— Task statement —
Write out the whole excerpt on educational data mining below, word for word.
==== Excerpt ====
Sponsored by the Ability Enhancement Project of Teaching Staff in Harbin Institute of Technology(Grant No.06)

Corresponding author

E-mail: zhangchi@hit.edu.cn

Article history

Received: 2016-03-01
Advances in Educational Data Mining Models, the Application of Its Algorithms
Chi Zhang, Huan Yan, Ying Fu, GuofengHan ng, Fan Feng     
School of Material Science and Engineering, Harbin Institute of Technology, Harbin 150001, China
Abstract: In order to find an effective way to improve the quality of school management, finding valuable information from students' original data and providing feedback for student management are necessary. Firstly, some new and successful educational data mining models were analyzed and compared. These models have better performance than traditional models (such as Knowledge Tracing Model) in efficiency, comprehensiveness, ease of use, stability and so on. Then, the neural network algorithm was conducted to explore the feasibility of the application of educational data mining in student management, and the results show that it has enough predictive accuracy and reliability to be put into practice. In the end, the possibility and prospect of the application of educational data mining in teaching management system for university students was assessed.
Key words: educational data mining models     student grade management     neural network    
1 Introduction

With the rapid development of Internet and the growing popularity of computers, student achievement management system in colleges and universities has been widely adopted and greatly enhanced the level of student management. However, this process also raises a number of problems. For example, the information stored in the management system is simple and raw, while most colleges and universities are still using conventional methods of analysis such as sorting, averaging, and looking extremum to process these data, this method cannot find the potential association among the data. Discovering useful knowledge in those raw data, which provides a useful reference for teaching management work has become a serious problem in the field.
==== Provided material ====
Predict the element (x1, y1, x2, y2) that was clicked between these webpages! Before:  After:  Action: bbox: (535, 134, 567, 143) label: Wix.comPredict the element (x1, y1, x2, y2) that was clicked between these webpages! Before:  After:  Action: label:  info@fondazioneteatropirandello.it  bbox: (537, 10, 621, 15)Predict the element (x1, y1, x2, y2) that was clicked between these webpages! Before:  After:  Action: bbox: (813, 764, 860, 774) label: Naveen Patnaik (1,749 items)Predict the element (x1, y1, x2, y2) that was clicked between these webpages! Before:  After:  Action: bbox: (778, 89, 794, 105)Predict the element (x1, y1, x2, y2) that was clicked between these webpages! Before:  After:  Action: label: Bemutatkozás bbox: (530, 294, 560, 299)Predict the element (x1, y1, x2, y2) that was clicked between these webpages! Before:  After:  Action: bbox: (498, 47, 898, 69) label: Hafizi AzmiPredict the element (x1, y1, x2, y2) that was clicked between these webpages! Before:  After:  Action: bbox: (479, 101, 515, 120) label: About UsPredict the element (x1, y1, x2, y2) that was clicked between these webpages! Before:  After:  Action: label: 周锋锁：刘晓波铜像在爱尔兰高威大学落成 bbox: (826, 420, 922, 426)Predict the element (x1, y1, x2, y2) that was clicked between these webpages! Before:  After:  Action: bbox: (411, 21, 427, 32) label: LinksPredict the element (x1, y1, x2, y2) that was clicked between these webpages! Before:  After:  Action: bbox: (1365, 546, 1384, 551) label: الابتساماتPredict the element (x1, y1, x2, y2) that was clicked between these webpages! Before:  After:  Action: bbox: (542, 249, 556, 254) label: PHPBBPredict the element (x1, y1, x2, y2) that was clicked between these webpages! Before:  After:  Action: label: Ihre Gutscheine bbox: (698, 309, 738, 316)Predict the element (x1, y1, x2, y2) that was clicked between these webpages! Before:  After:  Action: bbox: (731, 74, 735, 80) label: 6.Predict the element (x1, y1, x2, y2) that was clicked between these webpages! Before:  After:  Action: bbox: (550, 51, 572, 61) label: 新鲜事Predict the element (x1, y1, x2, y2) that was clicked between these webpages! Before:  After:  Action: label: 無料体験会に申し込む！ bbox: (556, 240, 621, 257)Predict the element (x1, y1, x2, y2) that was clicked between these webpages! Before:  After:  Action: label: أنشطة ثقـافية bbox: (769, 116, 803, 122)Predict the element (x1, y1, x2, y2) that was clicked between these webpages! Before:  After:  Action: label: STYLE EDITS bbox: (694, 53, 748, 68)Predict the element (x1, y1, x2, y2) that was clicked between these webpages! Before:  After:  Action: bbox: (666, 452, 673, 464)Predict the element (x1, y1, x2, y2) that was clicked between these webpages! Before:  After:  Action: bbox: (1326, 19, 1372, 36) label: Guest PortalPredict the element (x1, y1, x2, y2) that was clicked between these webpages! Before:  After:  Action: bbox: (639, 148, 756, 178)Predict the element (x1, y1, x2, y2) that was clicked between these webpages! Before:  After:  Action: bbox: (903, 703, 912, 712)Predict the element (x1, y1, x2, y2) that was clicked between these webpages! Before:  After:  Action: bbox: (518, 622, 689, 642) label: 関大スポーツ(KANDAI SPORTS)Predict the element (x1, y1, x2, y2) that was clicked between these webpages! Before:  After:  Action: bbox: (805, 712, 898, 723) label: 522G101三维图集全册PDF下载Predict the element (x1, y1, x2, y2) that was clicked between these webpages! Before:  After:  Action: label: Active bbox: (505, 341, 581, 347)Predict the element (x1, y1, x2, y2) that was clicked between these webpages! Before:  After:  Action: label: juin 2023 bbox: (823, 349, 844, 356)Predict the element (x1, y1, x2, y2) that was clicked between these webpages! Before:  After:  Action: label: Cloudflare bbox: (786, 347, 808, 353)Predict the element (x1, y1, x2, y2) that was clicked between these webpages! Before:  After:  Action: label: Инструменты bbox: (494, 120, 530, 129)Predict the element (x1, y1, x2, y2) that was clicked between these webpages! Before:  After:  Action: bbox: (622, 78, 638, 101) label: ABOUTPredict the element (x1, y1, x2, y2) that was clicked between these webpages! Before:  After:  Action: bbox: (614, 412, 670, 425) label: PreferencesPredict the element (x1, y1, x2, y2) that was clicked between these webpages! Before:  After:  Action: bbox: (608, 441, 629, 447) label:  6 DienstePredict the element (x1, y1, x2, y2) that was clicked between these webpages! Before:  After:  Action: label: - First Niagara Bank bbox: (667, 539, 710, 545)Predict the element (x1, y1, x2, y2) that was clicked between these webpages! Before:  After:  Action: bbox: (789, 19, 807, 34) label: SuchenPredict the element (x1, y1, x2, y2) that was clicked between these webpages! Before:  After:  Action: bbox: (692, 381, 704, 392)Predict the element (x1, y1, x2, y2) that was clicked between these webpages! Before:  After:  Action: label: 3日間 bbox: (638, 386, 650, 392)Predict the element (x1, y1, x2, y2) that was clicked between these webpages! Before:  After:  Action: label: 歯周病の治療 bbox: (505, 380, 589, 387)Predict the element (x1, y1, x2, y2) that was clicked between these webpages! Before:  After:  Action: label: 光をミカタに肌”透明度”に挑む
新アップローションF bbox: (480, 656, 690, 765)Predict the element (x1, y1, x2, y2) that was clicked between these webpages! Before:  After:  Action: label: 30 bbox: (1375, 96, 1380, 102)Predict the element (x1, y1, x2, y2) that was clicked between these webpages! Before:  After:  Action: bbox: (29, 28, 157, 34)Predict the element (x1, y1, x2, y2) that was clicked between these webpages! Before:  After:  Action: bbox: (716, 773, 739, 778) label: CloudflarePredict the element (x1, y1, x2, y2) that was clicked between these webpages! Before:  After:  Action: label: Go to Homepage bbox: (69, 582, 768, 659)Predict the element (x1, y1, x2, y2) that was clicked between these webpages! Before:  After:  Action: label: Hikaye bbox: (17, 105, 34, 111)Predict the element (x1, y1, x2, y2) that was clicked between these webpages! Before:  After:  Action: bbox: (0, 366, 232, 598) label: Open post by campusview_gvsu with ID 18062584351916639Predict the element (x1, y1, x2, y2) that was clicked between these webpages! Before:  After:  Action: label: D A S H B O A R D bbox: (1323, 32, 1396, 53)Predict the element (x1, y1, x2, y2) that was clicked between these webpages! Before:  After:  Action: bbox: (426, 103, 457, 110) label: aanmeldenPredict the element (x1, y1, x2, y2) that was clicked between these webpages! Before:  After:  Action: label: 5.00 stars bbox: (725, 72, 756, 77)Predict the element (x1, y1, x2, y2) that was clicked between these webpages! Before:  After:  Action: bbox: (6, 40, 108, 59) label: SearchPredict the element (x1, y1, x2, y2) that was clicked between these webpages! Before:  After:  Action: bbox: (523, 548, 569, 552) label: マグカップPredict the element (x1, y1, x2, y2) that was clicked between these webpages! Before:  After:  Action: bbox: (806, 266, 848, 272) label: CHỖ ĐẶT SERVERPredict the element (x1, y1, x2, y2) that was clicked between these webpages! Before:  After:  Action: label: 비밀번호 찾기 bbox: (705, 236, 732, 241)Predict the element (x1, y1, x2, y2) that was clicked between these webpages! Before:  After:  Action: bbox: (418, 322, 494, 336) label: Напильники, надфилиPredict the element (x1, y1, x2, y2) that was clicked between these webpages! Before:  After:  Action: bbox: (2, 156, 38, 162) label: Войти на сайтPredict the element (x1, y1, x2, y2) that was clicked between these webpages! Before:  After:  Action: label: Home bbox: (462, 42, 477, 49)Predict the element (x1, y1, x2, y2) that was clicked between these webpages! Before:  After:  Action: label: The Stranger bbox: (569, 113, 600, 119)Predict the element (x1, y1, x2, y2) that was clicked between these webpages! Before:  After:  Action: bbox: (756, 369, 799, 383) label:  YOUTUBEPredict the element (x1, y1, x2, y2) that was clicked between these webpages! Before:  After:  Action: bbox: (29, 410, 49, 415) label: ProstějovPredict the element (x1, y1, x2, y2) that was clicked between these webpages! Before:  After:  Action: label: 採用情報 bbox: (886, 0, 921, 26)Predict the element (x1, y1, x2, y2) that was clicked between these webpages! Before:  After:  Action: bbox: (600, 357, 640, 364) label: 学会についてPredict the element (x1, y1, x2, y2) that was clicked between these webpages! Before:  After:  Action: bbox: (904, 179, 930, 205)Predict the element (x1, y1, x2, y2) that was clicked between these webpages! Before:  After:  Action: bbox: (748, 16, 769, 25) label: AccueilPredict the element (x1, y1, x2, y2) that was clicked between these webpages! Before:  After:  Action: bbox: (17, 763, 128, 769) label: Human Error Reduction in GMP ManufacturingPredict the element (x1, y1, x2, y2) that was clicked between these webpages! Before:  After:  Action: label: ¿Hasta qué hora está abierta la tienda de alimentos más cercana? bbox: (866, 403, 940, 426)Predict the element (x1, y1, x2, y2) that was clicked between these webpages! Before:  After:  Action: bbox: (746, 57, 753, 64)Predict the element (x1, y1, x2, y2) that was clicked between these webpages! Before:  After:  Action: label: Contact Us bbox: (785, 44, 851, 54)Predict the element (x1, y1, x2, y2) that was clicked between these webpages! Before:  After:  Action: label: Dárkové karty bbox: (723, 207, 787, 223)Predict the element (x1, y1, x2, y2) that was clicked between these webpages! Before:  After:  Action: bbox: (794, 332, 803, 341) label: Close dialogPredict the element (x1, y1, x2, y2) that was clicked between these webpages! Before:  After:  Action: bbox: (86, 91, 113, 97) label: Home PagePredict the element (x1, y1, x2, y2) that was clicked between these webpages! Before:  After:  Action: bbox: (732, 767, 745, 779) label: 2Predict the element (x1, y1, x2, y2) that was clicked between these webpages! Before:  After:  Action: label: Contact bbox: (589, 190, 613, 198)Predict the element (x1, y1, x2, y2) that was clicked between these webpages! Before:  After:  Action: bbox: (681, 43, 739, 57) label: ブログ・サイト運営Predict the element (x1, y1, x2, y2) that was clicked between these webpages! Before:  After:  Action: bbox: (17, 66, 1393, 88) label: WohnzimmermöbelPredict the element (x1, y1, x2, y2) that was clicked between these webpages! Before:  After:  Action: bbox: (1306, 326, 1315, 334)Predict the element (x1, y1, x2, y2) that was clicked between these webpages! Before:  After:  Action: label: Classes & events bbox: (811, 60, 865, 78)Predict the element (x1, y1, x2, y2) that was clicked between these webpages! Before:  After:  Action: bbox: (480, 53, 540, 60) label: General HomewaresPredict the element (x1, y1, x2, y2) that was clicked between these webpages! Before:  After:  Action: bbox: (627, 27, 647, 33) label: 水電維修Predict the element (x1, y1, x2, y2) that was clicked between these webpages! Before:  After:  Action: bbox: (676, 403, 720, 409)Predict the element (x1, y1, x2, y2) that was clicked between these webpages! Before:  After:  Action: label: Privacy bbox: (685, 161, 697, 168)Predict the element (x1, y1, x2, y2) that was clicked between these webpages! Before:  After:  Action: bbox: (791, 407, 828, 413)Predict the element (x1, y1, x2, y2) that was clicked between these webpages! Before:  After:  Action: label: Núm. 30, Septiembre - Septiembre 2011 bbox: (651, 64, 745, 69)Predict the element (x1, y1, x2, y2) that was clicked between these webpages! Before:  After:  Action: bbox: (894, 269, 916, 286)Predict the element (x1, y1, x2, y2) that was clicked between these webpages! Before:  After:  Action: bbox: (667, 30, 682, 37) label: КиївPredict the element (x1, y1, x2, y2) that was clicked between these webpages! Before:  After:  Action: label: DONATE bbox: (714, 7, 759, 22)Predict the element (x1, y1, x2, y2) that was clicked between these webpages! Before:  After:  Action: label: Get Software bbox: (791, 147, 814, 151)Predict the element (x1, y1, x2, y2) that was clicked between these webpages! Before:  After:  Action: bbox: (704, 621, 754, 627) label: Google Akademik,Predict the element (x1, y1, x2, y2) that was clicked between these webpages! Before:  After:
====
— Complete output —
Sponsored by the Ability Enhancement Project of Teaching Staff in Harbin Institute of Technology(Grant No.06)

Corresponding author

E-mail: zhangchi@hit.edu.cn

Article history

Received: 2016-03-01
Advances in Educational Data Mining Models, the Application of Its Algorithms
Chi Zhang, Huan Yan, Ying Fu, GuofengHan ng, Fan Feng     
School of Material Science and Engineering, Harbin Institute of Technology, Harbin 150001, China
Abstract: In order to find an effective way to improve the quality of school management, finding valuable information from students' original data and providing feedback for student management are necessary. Firstly, some new and successful educational data mining models were analyzed and compared. These models have better performance than traditional models (such as Knowledge Tracing Model) in efficiency, comprehensiveness, ease of use, stability and so on. Then, the neural network algorithm was conducted to explore the feasibility of the application of educational data mining in student management, and the results show that it has enough predictive accuracy and reliability to be put into practice. In the end, the possibility and prospect of the application of educational data mining in teaching management system for university students was assessed.
Key words: educational data mining models     student grade management     neural network    
1 Introduction

With the rapid development of Internet and the growing popularity of computers, student achievement management system in colleges and universities has been widely adopted and greatly enhanced the level of student management. However, this process also raises a number of problems. For example, the information stored in the management system is simple and raw, while most colleges and universities are still using conventional methods of analysis such as sorting, averaging, and looking extremum to process these data, this method cannot find the potential association among the data. Discovering useful knowledge in those raw data, which provides a useful reference for teaching management work has become a serious problem in the field.